BEGIN Recorded data

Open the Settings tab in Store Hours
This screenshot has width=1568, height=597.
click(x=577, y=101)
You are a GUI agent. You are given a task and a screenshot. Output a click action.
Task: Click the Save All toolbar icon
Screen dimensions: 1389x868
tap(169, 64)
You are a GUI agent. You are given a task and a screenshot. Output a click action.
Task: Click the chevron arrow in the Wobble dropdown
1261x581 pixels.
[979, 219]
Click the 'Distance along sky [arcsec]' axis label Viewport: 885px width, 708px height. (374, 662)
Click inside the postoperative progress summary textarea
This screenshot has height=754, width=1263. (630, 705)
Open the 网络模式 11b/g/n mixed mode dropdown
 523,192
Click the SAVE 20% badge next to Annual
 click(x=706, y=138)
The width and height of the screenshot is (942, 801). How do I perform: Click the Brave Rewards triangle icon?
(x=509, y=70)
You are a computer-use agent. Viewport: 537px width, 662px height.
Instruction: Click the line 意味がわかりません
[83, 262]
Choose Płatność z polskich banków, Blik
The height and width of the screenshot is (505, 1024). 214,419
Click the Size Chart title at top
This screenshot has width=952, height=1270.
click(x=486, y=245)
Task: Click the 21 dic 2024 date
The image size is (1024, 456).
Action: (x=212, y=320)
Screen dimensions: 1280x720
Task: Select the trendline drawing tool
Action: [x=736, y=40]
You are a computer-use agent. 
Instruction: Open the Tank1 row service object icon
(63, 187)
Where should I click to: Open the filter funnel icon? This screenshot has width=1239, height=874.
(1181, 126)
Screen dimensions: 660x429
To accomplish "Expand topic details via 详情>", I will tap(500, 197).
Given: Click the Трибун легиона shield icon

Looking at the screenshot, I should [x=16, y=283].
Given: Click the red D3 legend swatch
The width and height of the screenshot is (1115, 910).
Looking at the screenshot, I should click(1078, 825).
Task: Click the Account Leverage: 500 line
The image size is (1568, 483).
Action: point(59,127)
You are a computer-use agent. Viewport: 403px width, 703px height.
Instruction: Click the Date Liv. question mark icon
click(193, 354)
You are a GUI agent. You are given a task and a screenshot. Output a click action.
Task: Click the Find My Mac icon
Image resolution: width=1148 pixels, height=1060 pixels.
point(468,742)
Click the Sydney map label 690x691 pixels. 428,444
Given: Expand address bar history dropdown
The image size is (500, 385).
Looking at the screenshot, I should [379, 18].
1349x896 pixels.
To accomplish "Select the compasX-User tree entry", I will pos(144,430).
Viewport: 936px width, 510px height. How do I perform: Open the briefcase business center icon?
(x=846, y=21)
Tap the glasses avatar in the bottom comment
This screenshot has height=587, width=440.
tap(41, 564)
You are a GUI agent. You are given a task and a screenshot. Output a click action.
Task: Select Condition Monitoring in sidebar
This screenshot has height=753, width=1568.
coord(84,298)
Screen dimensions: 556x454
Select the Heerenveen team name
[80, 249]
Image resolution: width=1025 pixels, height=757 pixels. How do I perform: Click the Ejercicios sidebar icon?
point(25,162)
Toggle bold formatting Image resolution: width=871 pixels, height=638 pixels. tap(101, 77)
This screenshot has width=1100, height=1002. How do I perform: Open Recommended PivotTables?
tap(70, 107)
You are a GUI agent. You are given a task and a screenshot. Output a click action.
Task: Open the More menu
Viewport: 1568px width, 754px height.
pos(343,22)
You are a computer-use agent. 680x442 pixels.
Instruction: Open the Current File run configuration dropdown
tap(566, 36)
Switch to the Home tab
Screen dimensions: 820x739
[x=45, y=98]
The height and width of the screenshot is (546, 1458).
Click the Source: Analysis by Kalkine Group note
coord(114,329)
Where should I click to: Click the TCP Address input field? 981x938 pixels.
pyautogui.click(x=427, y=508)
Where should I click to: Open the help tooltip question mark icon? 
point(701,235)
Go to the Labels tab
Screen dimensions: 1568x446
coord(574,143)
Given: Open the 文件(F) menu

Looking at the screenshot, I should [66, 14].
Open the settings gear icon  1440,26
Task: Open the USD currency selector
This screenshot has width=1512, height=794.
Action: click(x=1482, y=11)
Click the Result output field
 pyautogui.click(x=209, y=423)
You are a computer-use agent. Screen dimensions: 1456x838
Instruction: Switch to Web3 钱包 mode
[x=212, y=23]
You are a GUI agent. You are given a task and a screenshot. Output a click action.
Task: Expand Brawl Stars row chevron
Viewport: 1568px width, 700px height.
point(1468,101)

END Recorded data

● What this task involves: Each line above should appear again, reproduced exactly.

● Output:
Open the Settings tab in Store Hours
This screenshot has width=1568, height=597.
click(x=577, y=101)
You are a GUI agent. You are given a task and a screenshot. Output a click action.
Task: Click the Save All toolbar icon
Screen dimensions: 1389x868
tap(169, 64)
You are a GUI agent. You are given a task and a screenshot. Output a click action.
Task: Click the chevron arrow in the Wobble dropdown
1261x581 pixels.
[979, 219]
Click the 'Distance along sky [arcsec]' axis label Viewport: 885px width, 708px height. (374, 662)
Click inside the postoperative progress summary textarea
This screenshot has height=754, width=1263. (630, 705)
Open the 网络模式 11b/g/n mixed mode dropdown
 523,192
Click the SAVE 20% badge next to Annual
 click(x=706, y=138)
The width and height of the screenshot is (942, 801). How do I perform: Click the Brave Rewards triangle icon?
(x=509, y=70)
You are a computer-use agent. Viewport: 537px width, 662px height.
Instruction: Click the line 意味がわかりません
[83, 262]
Choose Płatność z polskich banków, Blik
The height and width of the screenshot is (505, 1024). 214,419
Click the Size Chart title at top
This screenshot has width=952, height=1270.
click(x=486, y=245)
Task: Click the 21 dic 2024 date
The image size is (1024, 456).
Action: (x=212, y=320)
Screen dimensions: 1280x720
Task: Select the trendline drawing tool
Action: [x=736, y=40]
You are a computer-use agent. 
Instruction: Open the Tank1 row service object icon
(63, 187)
Where should I click to: Open the filter funnel icon? This screenshot has width=1239, height=874.
(1181, 126)
Screen dimensions: 660x429
To accomplish "Expand topic details via 详情>", I will tap(500, 197).
Given: Click the Трибун легиона shield icon

Looking at the screenshot, I should [x=16, y=283].
Given: Click the red D3 legend swatch
The width and height of the screenshot is (1115, 910).
Looking at the screenshot, I should click(1078, 825).
Task: Click the Account Leverage: 500 line
The image size is (1568, 483).
Action: point(59,127)
You are a computer-use agent. Viewport: 403px width, 703px height.
Instruction: Click the Date Liv. question mark icon
click(193, 354)
You are a GUI agent. You are given a task and a screenshot. Output a click action.
Task: Click the Find My Mac icon
Image resolution: width=1148 pixels, height=1060 pixels.
point(468,742)
Click the Sydney map label 690x691 pixels. 428,444
Given: Expand address bar history dropdown
The image size is (500, 385).
Looking at the screenshot, I should [379, 18].
1349x896 pixels.
To accomplish "Select the compasX-User tree entry", I will pos(144,430).
Viewport: 936px width, 510px height. How do I perform: Open the briefcase business center icon?
(x=846, y=21)
Tap the glasses avatar in the bottom comment
This screenshot has height=587, width=440.
tap(41, 564)
You are a GUI agent. You are given a task and a screenshot. Output a click action.
Task: Select Condition Monitoring in sidebar
This screenshot has height=753, width=1568.
coord(84,298)
Screen dimensions: 556x454
Select the Heerenveen team name
[80, 249]
Image resolution: width=1025 pixels, height=757 pixels. How do I perform: Click the Ejercicios sidebar icon?
point(25,162)
Toggle bold formatting Image resolution: width=871 pixels, height=638 pixels. tap(101, 77)
This screenshot has width=1100, height=1002. How do I perform: Open Recommended PivotTables?
tap(70, 107)
You are a GUI agent. You are given a task and a screenshot. Output a click action.
Task: Open the More menu
Viewport: 1568px width, 754px height.
pos(343,22)
You are a computer-use agent. 680x442 pixels.
Instruction: Open the Current File run configuration dropdown
tap(566, 36)
Switch to the Home tab
Screen dimensions: 820x739
[x=45, y=98]
The height and width of the screenshot is (546, 1458).
Click the Source: Analysis by Kalkine Group note
coord(114,329)
Where should I click to: Click the TCP Address input field? 981x938 pixels.
pyautogui.click(x=427, y=508)
Where should I click to: Open the help tooltip question mark icon? 
point(701,235)
Go to the Labels tab
Screen dimensions: 1568x446
coord(574,143)
Given: Open the 文件(F) menu

Looking at the screenshot, I should [66, 14].
Open the settings gear icon  1440,26
Task: Open the USD currency selector
This screenshot has width=1512, height=794.
Action: click(x=1482, y=11)
Click the Result output field
 pyautogui.click(x=209, y=423)
You are a computer-use agent. Screen dimensions: 1456x838
Instruction: Switch to Web3 钱包 mode
[x=212, y=23]
You are a GUI agent. You are given a task and a screenshot. Output a click action.
Task: Expand Brawl Stars row chevron
Viewport: 1568px width, 700px height.
point(1468,101)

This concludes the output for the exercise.